In the last 7 years, I’ve carried a child into this world. I watched my own marriage fall apart under the weight of sin, infidelity, and the absence of faithfulness. And now, after years of working through restoration, as God brings it in small doses and placid lines of grace, I am sitting next to Derek as we worship. We have cried. We have apologized. We have seen restoration and peace where we both once doubted we’d ever see it again. We are both the ones who found grace where we least expected it. We both discovered that the party of the prodigal son is for both sons, not just the one who returned.
A young girl confesses to me this weekend that she is tired. She doesn’t find joy in Christian living. It all feels like too much. “I’m exhausted of it,” she says as the tears stream with mascara down her cheeks. “I don’t want to try anymore.”
I say what I feel needs to be said, the thing that finally set me free and I hope it sets part of her free today. I hug her, and we pray, and I say, “Maybe it’s ok to stop trying. Then perhaps, you’ll see Jesus still takes you in, even if you’re not sure. Better to stay in the wrestle for years than to keep faking it or just walk away.” It’s somewhere in the middle of all the questions, when we see we can’t save ourselves, I tell her, that we finally understand where Jesus becomes the Savior. As long as we’re trying to win our own lives over with good, we’ll never look to the one who is only good. I see her, her tiny legs of lamb faith are tired and she has sat down on the edge of the field and I want to tell her, “Child it’s fine. Stay here. Jesus will not judge your weariness. Better to rest than to run and break your legs, or leave and fall off the cliff. Better to rest these legs and stop trying.”
I want to tell her that I will pray. I tell her to email me. And I hope, someday, I will see her again and grab her shaking hand to say the words that she never stopped being His.
“Because salvation is by grace through faith, I believe that among the countless number of people standing in front of the throne and in front of the Lamb, dressed in white robes and holding palms in their hands (see Revelation 7:9), I shall see the prostitute from the Kit-Kat Ranch in Carson City, Nevada, who tearfully told me that she could find no other employment to support her two-year-old son.

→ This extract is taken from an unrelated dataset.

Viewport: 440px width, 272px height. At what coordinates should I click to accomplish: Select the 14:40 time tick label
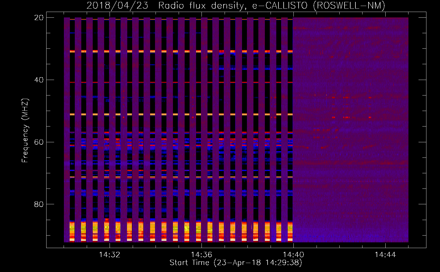point(293,255)
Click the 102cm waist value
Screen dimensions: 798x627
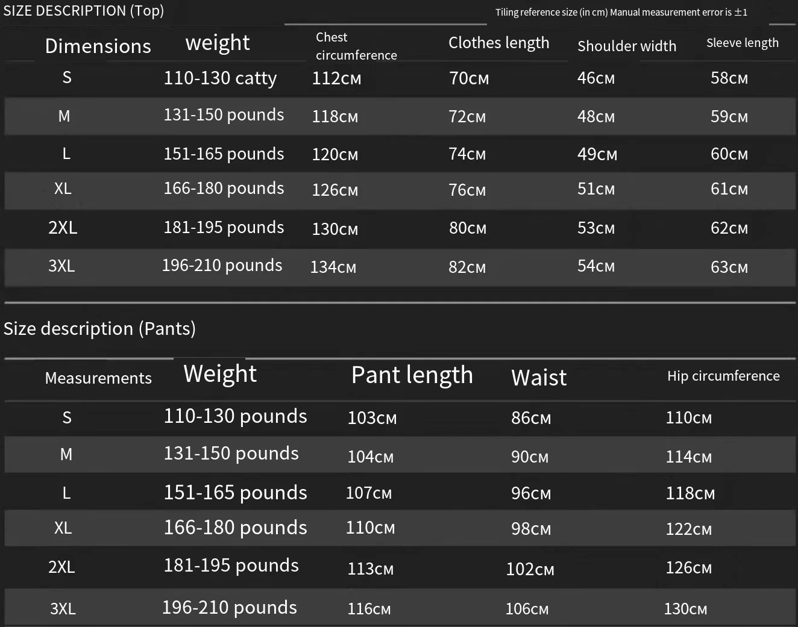pos(529,569)
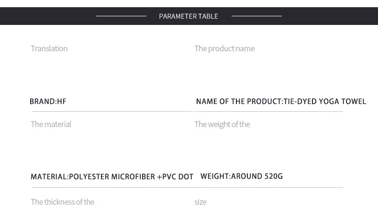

I shall see the woman who had an abortion and is haunted by guilt and remorse but did the best she could faced with grueling alternatives; the businessman besieged with debt who sold his integrity in a series of desperate transactions; the insecure clergyman addicted to being liked, who never challenged his people from the pulpit and longed for unconditional love; the sexually abused teen molested by his father and now selling his body on the street, who, as he falls asleep each night after his last ‘trick’, whispers the name of the unknown God he learned about in Sunday school.
‘But how?’ we ask.
Then the voice says, ‘They have washed their robes and have made them white in the blood of the Lamb.’
There they are. There *we* are – the multitude who so wanted to be faithful, who at times got defeated, soiled by life, and bested by trials, wearing the bloodied garments of life’s tribulations, but through it all clung to faith.
My friends, if this is not good news to you, you have never understood the gospel of grace.”